"The four Reaping and Mowing Machines you sent arrived safe and in good order. Their performance far exceeded our expectations, the work went on so smoothly that we scarcely knew it was hay time and harvest. * * * If your machine had been as well known as they are now, you could have sold twenty as well as one.

"Yours,

"JONAS WARD."

The few letters which follow, taken from the American Farmer, and referring to a still later period, are selected for their brevity, from many others, and principally from Maryland and Ohio. It is considered unnecessary to extend the list, for the operation and character of the machine is too well and too widely known at this day to render it necessary to the intelligent farmer and general reader, in any grain growing section of the country.[8]

[8] With the view of determining as far as possible which was the best Reaping and Mowing Machines for the farmer to purchase, the Maryland State Agricultural Society in 1852 offered a prize of one hundred dollars—the largest yet offered in the country—for the best machine, to be tested by a committee appointed by the Society; a large committee of men of the first standing in the State, and all large wheat growers, was appointed, and extended notice published of the trial to take place at "Wye," the seat of Col. Edward Lloyd, Eastern Shore, Md., in July.

Every effort was made by the Society and Committee to give a fair and satisfactory trial; as the extent of crops in that fine wheat growing region, and extensive level face of the country, are unsurpassed anywhere for such an exhibition.

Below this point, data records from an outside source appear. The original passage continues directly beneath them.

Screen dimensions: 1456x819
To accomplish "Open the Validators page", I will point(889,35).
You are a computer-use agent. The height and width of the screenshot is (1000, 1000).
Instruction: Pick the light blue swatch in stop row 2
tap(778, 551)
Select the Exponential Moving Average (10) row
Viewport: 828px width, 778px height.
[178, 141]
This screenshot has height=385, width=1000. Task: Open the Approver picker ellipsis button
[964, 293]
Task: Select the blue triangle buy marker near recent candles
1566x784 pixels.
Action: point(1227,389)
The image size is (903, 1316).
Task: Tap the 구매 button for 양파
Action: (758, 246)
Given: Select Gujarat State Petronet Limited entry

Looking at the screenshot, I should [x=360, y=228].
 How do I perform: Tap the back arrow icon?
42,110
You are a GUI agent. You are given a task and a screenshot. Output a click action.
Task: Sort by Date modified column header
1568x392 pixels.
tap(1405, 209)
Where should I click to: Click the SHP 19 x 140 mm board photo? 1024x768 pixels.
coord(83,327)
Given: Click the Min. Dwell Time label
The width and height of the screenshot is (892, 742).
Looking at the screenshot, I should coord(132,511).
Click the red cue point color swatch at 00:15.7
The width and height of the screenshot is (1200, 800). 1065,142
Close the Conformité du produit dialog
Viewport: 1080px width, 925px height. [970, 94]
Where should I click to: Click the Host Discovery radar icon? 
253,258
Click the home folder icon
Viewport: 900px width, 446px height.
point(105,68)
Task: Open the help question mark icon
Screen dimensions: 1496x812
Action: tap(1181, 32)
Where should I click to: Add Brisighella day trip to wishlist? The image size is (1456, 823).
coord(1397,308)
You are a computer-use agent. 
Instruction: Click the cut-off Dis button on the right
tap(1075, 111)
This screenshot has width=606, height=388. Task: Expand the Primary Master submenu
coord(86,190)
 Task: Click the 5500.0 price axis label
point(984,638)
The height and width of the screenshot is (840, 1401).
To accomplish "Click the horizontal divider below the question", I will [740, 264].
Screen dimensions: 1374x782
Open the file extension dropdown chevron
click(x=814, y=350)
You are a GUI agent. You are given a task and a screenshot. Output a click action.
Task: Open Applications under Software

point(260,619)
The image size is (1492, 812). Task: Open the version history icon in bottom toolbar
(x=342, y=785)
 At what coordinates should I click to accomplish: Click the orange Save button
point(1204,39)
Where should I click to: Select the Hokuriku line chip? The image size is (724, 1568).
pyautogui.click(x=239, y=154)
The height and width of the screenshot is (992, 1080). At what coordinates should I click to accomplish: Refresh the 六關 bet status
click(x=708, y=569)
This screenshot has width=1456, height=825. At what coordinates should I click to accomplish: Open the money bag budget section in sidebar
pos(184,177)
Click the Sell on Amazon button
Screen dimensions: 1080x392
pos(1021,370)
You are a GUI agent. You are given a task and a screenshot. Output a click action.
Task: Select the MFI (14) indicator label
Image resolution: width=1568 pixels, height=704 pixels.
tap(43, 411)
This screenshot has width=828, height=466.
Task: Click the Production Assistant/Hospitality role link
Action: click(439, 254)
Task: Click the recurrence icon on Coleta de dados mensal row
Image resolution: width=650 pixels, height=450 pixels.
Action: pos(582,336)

But two machines were entered for competition, McKeever's and Hussey's. The prize was awarded unanimously to Hussey. Why no others could be induced to attend was a matter of surprize at the time, and so remains with many.


"Harewood,
"12mo., 8, 1852.

"Having used one of O. Hussey's Reaping and Mowing Machines during the last harvest (1852) I can state that in cutting wheat, oats and cloverseed—also in mowing my crop of grass—it has fully answered my expectations, doing the work better than I ever had it done by the scythe, and at much less expense. The machine has been tested by cutting some fifty to sixty acres of grass—quite sufficient to prove its complete adaptation to mowing as well as reaping.